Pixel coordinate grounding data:
Start of Block
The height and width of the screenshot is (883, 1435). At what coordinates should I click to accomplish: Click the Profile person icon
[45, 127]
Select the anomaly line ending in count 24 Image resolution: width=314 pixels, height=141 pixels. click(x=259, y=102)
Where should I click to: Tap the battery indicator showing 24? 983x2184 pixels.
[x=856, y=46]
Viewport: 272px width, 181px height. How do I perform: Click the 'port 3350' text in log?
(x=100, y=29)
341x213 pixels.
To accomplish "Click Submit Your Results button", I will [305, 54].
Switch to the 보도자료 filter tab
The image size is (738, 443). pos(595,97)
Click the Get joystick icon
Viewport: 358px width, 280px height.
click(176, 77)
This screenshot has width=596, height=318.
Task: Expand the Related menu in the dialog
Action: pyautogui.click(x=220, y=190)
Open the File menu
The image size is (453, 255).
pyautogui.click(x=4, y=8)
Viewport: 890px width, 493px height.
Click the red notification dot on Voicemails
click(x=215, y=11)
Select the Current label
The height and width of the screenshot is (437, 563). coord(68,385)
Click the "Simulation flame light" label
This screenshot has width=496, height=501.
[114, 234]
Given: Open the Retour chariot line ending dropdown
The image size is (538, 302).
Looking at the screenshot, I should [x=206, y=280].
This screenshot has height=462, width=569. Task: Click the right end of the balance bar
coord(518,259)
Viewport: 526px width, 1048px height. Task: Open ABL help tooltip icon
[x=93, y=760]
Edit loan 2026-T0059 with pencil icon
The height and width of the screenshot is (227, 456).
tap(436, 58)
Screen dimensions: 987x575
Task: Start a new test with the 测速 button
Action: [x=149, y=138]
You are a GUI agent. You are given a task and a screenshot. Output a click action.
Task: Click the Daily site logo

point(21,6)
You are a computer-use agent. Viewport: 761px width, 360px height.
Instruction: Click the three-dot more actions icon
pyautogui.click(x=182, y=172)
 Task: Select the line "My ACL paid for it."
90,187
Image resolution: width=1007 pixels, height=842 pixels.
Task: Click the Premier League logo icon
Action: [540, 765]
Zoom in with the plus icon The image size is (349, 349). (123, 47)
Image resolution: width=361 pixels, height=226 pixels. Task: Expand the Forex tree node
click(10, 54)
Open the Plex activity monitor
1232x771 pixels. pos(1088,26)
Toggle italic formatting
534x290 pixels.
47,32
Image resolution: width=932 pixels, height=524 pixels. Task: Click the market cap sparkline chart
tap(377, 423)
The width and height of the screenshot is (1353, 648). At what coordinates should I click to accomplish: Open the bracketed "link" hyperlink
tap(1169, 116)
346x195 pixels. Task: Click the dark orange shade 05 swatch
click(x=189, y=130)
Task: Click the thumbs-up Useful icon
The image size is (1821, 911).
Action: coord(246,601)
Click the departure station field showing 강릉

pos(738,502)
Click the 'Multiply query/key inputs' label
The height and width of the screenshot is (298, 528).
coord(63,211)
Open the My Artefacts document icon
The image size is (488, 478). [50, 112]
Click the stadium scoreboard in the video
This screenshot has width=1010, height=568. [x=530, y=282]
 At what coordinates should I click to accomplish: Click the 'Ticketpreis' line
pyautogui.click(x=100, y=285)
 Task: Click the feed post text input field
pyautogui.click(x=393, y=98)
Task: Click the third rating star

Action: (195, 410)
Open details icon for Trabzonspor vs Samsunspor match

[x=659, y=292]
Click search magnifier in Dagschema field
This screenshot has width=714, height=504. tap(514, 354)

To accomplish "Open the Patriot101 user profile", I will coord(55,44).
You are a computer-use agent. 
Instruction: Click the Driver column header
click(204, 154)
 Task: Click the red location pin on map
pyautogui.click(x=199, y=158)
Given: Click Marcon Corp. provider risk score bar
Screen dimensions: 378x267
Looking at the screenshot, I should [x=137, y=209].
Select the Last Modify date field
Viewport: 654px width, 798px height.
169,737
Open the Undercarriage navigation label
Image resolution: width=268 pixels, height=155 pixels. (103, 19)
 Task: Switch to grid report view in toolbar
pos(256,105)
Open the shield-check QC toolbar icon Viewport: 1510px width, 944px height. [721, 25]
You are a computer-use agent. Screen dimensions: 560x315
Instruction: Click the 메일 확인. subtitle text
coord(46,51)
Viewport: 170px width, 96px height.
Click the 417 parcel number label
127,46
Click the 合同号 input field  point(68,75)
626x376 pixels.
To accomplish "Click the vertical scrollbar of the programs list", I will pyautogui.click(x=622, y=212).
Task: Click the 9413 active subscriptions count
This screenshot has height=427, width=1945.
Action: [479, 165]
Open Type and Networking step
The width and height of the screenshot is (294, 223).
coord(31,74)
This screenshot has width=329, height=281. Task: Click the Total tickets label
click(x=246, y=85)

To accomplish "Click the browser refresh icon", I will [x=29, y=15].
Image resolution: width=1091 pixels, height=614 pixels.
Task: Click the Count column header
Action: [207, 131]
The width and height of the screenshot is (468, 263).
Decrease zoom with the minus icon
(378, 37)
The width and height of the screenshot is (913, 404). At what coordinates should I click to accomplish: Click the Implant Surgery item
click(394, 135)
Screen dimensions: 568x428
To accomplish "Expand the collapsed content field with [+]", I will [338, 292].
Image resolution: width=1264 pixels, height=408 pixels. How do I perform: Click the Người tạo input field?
End of Block
- EXERCISE DETAILS -
Identify how many lines in the entries above include the string "agent", then state that number alone.

- COMPLETED TASK -
4